Blow Out the Candles

Today is the day of my birthday.

I feel no different; it’s not as if at the strike of midnight my body has transformed into a frumpy pumpkin (despite it sometimes feeling like one). Instead, I went to bed feeling all but normal: the sound of the wind beyond my window sounded the same; the clothes I went to bed wearing felt the same; and the water I drank, the food I consumed, the toothpaste I used, all tasted the same.

But this morning does feel different. Today I am twenty-five. Yesterday evening, while driving home from the gym, I was quietly contemplating my age, and considering how different my perception of the mid-twenties is now that I’ve reached them.

I remember when I was young thinking my aunts and uncles in their mid-to-late twenties were so old, so mature, so cool. Strangely enough though, even then I knew none of them had it together; I knew deep within that all these “adults” around me were just as scared as I was, and that the only thing separating them from me was perhaps their height, and facial hair. I look to my younger nephews now and wonder if they too see how frightened their older uncle is, how terrified of the world he can be. I hope I come off as just the least bit brave, when needed.

But each year I get older, I feel more like myself, and so I suppose at some point, should I continue this aging thing long enough, I will feel like myself. I will have it together. And perhaps, someday, I will not fear as much.

My birthday coinciding with the end of the year, and a holiday I always brush off and refuse to think of being one, is a topic that if I asked about, I will likely say is meaningless. This is because I rarely do much of anything on my birthday; instead I spend it with family, in the quiet solitude of my childhood home, watching it pass as the new year arrives.

But not this year. Instead, this year I will try my best to be brave. I will go out. This year I will stretch my legs and lift my chin. This year I will smile for pictures instead of shying away from the camera. This year I will drink in the passion of my friends and feel hope at both the beginning and end of the night.

This year I will look to the new year and know it must be better, know it has to be better, for when hitting rock bottom you are left with a single conciliatory thought, and that is that it can get no worse—it can only get better. I will write more. I will write every day. I will put time into this, and effort.
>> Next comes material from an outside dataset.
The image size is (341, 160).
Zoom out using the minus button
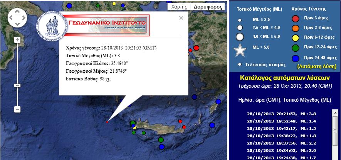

I will write every day and fill every page I can with every word I can and build every story I can because of how close I came to leaving the rest of my own book blank, my story unfinished.

This year, I will.

And before I blow out the final candle, I will appreciate all that twenty-four has afforded me—even the worst bits—because, truly, no good story was ever all good, just as none was ever all bad; we need both to feel.

And this year, more than anything else, I feel grateful to feel.